◆ WHAT YOU WILL DO
Rewrite the lines between the line holding "adding a product" and the line holding "pyautogui.click(x=1264, y=288)", inclusive, with "sidebar" replaced by "side panel" and everything else left as it is.

[Item-finding records]
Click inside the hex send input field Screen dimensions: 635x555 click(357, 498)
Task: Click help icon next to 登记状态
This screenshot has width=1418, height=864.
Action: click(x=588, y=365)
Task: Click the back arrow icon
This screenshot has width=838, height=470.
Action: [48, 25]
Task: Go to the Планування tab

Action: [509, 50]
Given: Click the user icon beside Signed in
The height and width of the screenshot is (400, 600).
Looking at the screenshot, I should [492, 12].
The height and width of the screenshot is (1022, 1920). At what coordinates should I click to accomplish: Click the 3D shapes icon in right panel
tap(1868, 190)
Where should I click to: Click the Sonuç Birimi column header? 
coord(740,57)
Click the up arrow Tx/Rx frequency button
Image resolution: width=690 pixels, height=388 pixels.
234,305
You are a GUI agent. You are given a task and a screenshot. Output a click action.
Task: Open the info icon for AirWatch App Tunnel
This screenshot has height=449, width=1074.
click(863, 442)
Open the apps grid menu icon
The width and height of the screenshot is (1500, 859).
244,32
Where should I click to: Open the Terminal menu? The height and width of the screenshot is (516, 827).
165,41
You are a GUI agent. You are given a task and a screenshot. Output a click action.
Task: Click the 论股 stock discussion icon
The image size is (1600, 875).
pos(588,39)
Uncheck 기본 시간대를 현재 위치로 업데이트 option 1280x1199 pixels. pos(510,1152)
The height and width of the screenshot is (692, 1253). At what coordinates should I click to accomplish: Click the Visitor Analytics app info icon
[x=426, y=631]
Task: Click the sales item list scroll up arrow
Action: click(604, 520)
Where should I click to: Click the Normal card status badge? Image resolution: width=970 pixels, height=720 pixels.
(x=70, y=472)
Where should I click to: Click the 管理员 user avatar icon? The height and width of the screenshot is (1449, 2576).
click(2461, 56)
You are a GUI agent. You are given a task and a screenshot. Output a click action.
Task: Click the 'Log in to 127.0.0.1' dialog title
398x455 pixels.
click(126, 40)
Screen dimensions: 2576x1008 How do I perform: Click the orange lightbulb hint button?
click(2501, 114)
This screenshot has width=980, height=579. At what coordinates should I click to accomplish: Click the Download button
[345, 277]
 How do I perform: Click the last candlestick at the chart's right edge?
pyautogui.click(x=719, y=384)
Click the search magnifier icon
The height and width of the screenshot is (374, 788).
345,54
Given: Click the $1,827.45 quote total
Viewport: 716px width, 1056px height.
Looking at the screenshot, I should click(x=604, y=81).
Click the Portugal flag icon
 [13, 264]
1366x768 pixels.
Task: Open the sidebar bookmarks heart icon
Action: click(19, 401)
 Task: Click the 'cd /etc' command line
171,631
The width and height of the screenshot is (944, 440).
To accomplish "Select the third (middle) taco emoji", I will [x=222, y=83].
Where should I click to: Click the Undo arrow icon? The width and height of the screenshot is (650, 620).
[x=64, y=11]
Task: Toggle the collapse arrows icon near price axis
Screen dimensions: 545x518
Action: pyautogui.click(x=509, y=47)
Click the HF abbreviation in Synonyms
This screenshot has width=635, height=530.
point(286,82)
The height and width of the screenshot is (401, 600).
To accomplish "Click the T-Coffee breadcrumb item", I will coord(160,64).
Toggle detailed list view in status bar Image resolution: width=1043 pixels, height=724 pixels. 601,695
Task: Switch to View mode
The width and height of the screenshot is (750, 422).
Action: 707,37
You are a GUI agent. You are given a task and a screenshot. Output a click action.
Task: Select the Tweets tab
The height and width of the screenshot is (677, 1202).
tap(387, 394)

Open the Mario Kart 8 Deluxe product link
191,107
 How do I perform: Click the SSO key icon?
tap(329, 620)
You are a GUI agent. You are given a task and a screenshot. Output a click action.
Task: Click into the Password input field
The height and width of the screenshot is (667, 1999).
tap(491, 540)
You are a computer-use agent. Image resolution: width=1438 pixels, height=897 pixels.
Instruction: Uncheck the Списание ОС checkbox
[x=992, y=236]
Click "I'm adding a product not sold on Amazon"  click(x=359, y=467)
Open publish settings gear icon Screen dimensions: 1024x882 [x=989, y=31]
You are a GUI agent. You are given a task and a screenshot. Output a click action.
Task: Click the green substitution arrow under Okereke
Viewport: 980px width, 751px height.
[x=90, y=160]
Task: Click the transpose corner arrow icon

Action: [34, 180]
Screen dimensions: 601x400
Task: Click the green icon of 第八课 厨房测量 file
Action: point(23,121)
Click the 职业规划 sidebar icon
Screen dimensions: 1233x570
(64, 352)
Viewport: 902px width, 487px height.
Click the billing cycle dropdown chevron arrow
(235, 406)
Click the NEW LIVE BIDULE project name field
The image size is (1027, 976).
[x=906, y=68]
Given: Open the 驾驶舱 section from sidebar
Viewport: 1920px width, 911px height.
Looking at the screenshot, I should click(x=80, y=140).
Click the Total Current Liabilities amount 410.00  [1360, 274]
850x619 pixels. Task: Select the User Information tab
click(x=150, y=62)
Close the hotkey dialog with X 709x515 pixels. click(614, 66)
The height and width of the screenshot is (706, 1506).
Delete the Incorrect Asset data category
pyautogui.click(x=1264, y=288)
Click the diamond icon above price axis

◆ ANSWER TO THE TASK
Click "I'm adding a product not sold on Amazon"  click(x=359, y=467)
Open publish settings gear icon Screen dimensions: 1024x882 [x=989, y=31]
You are a GUI agent. You are given a task and a screenshot. Output a click action.
Task: Click the green substitution arrow under Okereke
Viewport: 980px width, 751px height.
[x=90, y=160]
Task: Click the transpose corner arrow icon

Action: [34, 180]
Screen dimensions: 601x400
Task: Click the green icon of 第八课 厨房测量 file
Action: point(23,121)
Click the 职业规划 side panel icon
Screen dimensions: 1233x570
(64, 352)
Viewport: 902px width, 487px height.
Click the billing cycle dropdown chevron arrow
(235, 406)
Click the NEW LIVE BIDULE project name field
The image size is (1027, 976).
[x=906, y=68]
Given: Open the 驾驶舱 section from side panel
Viewport: 1920px width, 911px height.
Looking at the screenshot, I should click(x=80, y=140).
Click the Total Current Liabilities amount 410.00  [1360, 274]
850x619 pixels. Task: Select the User Information tab
click(x=150, y=62)
Close the hotkey dialog with X 709x515 pixels. click(614, 66)
The height and width of the screenshot is (706, 1506).
Delete the Incorrect Asset data category
pyautogui.click(x=1264, y=288)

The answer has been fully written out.